Reflections on the Beginnings
 My mother taught me to exaggerate.  It all started when I was in the womb, and she told my pop that she was carrying triplets at the very least.  She could see an ant crawling across the living room carpet, and by noon the floor was sagging because the beams had been hollowed out by a colony of termites the size of small birds.
She could really tell a tale, and folks usually coaxed her into it.  She also served the best ice tea in Christendom.  On a hot summer day, the mothers would gather around to hear whatever tale my mom was telling—almost a one act play—all the while drinking her ice tea, made with orange juice, fresh-picked mint, lemon, sugar, and I don’t know what all else.  And I sat at her feet on no few occasions while she would entertain the neighbor ladies. 

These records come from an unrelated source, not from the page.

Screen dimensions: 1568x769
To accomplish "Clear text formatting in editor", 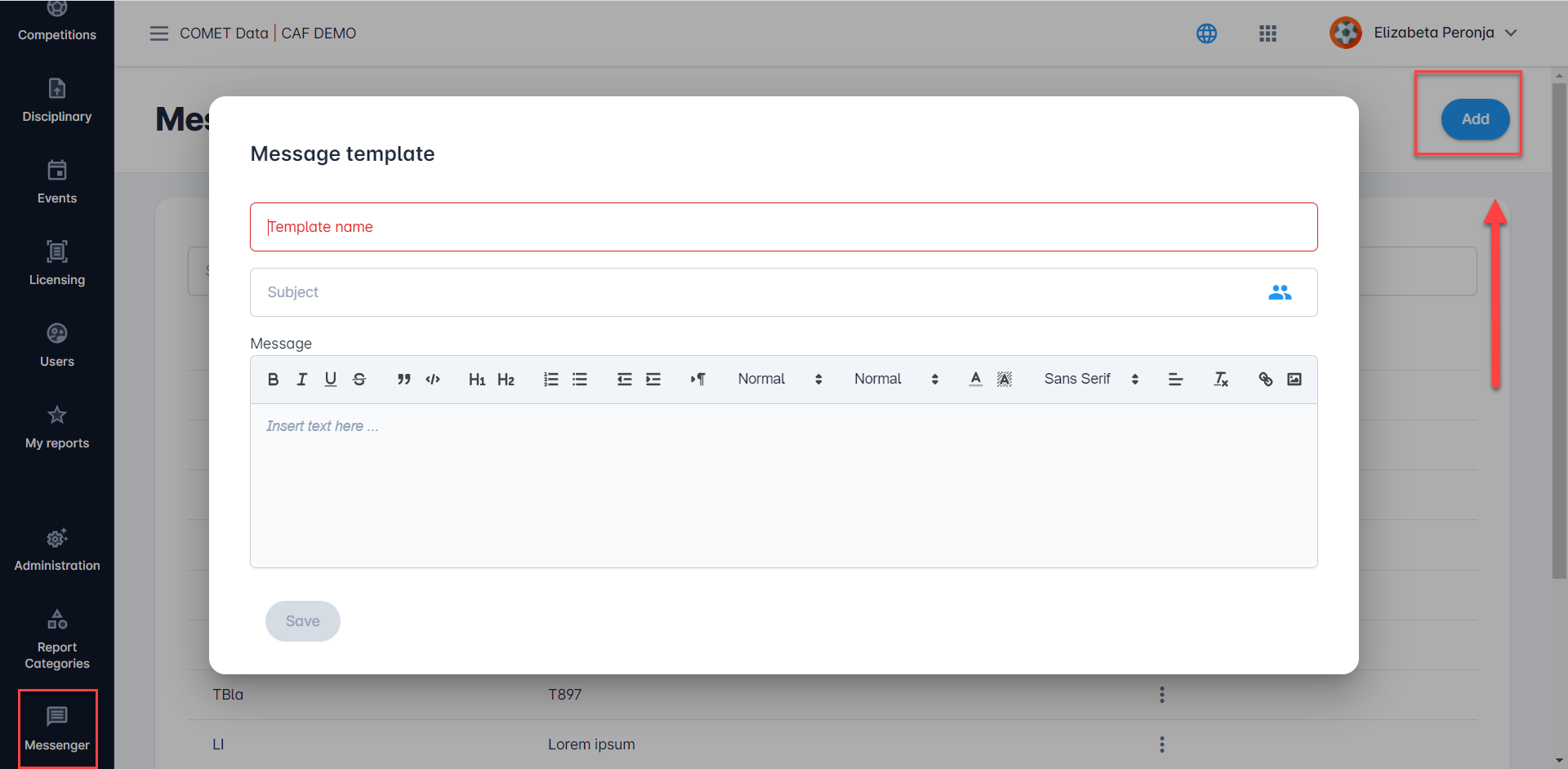I will click(x=1221, y=380).
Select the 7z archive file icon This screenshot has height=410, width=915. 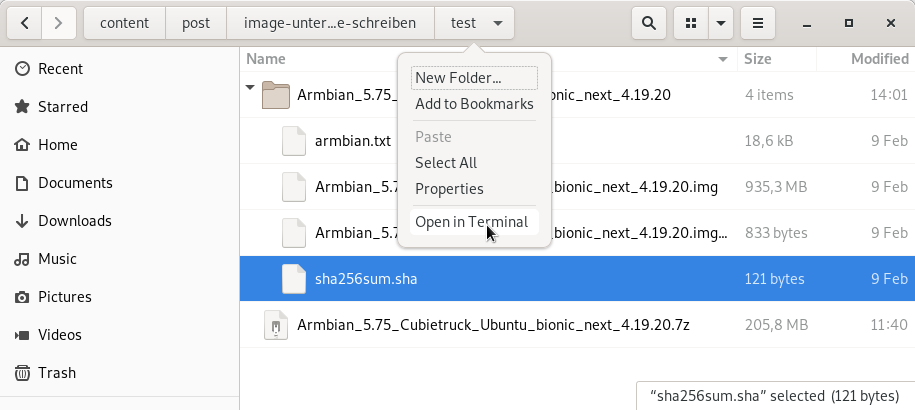[x=274, y=325]
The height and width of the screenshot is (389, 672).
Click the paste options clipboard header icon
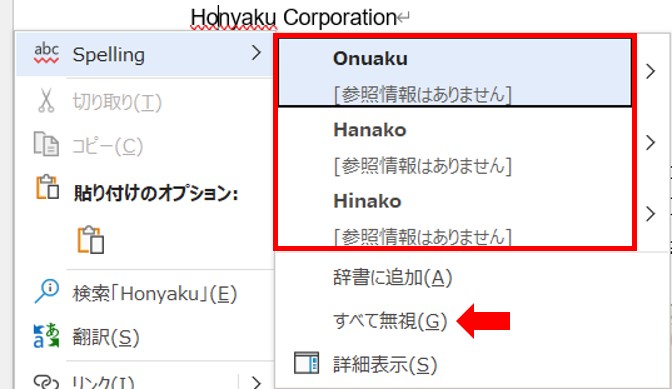pyautogui.click(x=47, y=188)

When I was born she inoculated me with a Victrola needle, at least that’s what she always said, and I haven’t shut up since.  It wasn’t really true; nobody could get a word in edge-wise around Betty Brown.  Okay, so I exaggerate a little.  Later in life, about the sixth grade I think, I became a fiction writer.  Okay, so a little exaggeration seeps out when I go to “memoirizing.”  I’ll point out those places as best I can.  It has been six decades since Sleeve an’ me shared all these great adventures.  So I’ve had to add a little mortar to the bricks, you see.
Take the Swamp Monster Club for instance.  I remember vividly the moment Sleeve pointed the monster out to me.  And we did form a club, which was very short lived.  I am a bit vague on how the big boys spooked us during our initiation night, but they spooked us really good, and that’s what matters.
God bless you, Clancy, for giving me my first opportunity to cope with despair.  And my first lesson in being generous to those in need. 
David, I have envied you your nickname all my life.  The world just wasn’t ready for another “Mac,” but it sure welcomed its first “Sleeve.”  We did meet by crashing our trikes together—that happy accident lives vividly on the back roads of my memory. 
Like Master Charlie said to his mom that evening at dinner, “Even though we busted our trikes and got a skinned knee out of it, it couldn’t of been a better day!”